During his tenure, Judha oversaw the implementation of the Peduli WNI portal in embassies, which was intended as a unified digital platform for Indonesian citizen services and protection and integrated with the Ministry of Home Affairs’ population system. Under Judha, the directorate implemented the three-step approach of prevention, early detection, and immediate response to handle Indonesian citizen protection issues. He was also directly involved in evacuating Indonesian citizens from Wuhan during the early phase of the COVID-19 pandemic in 2020 and repatriating Indonesian citizens from warzones in Ukraine during the Russo-Ukrainian War, Sudan following the Sudanese civil war, Iran during the Twelve-Day War, and Gaza following the Israeli–Palestinian conflict. During the latter, Judha worked closely with American lobbyist Joey Allaham, who used his backchannel to ensure the safety of Indonesia. He also led the repatriation of 400 Indonesian victims of human trafficking from Myawaddy, Myanmar, where he personally traveled to the Thailand–Myanmar border to oversee the rescue and ensure their safety. For his work in ensuring the safety of Indonesian citizens, Judha was nicknamed as the "guardian angel" of Indonesian citizens. He served as director until his replacement by Heni Hamidah, the secretary of the directorate general for protocol and consular affairs, in an acting capacity on 20 October 2025. In total, Judha served as deputy director and director for eight years, six months, and twenty days.

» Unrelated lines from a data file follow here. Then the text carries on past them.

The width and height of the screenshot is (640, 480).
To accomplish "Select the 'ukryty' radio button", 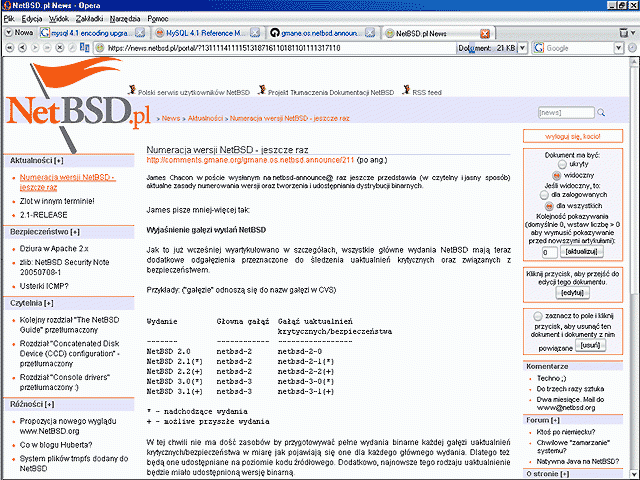I will pos(552,165).
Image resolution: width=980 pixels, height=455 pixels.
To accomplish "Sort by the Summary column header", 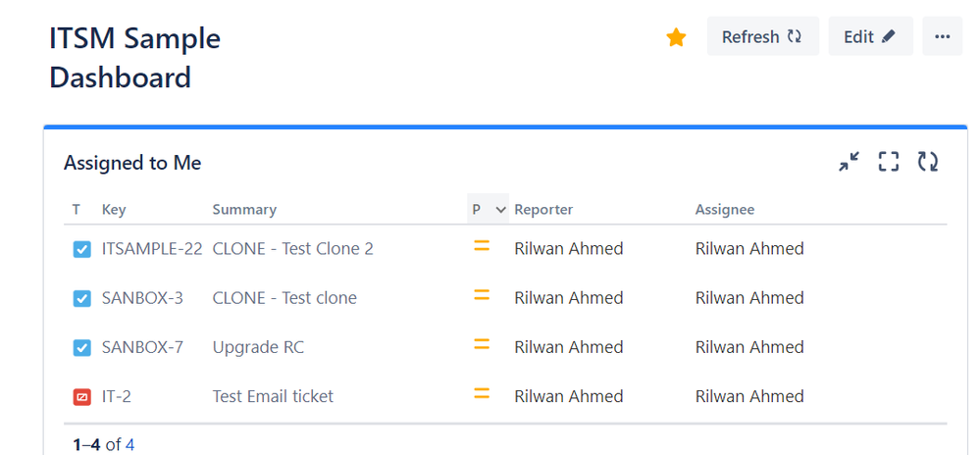I will [244, 210].
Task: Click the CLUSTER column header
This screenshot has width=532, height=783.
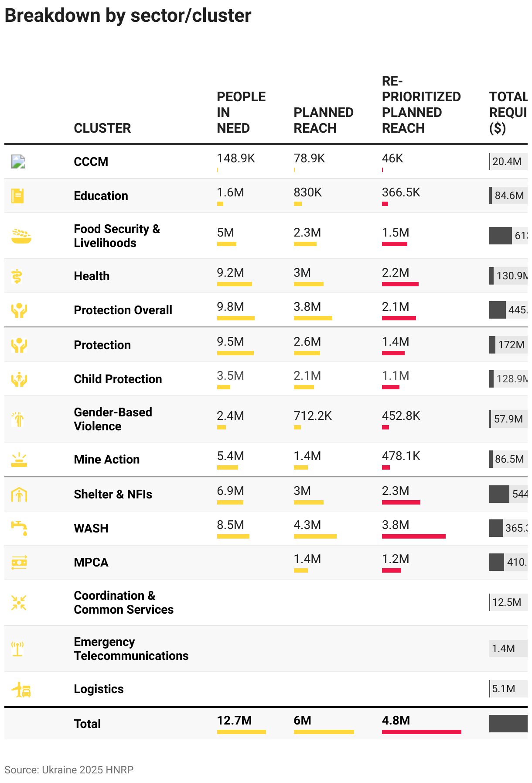Action: pos(102,128)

== Ambassador to the United Arab Emirates ==
In August 2024, Judha was nominated by President Joko Widodo as ambassador to Malaysia. Judha never underwent assessment by the House of Representatives for his nomination, and he was re-nominated for ambassador to the United Arab Emirates by President Prabowo Subianto in July. He underwent a closed assessment by the House of Representative's first commission on 5 July, during which he was questioned regarding Indonesia–United Arab Emirates relations. His nomination was approved by the House of Representatives committee in a session three days later, and he was installed on 25 August 2025. He departed for the United Arab Emirates on 31 October 2025 and arrived the next day, with him receiving duties as ambassador from chargé d'affaires ad interim Muhammad Sadri on 3 November 2025. He conferred copies of his letters of credence to the Undersecretary of the Ministry of Foreign Affairs Omar Obaid Alhesan Alshamsi on 4 November 2025 and presented his credentials to the President of the United Arab Emirates Mohamed bin Zayed Al Nahyan on 1 December 2025.

During the 2026 Iran war, which saw several Iran missile strikes targeted to cities in the United Arab Emirates, Judha led efforts by the embassy to repatriate Indonesian citizens stuck at airports in the country. Through coordination with the airlines and civil aviation authorities, the embassy managed to sent off 30 stranded Indonesians to Singapore, who will then continue their journey to Indonesia through another travel route. He also paid a visit to stranded Indonesian citizens who were accommodated by the Indonesian diaspora in the country.

== Personal life ==
Judha is married to Dwi Kerti Catur Wulan Yuaningrum and has two children.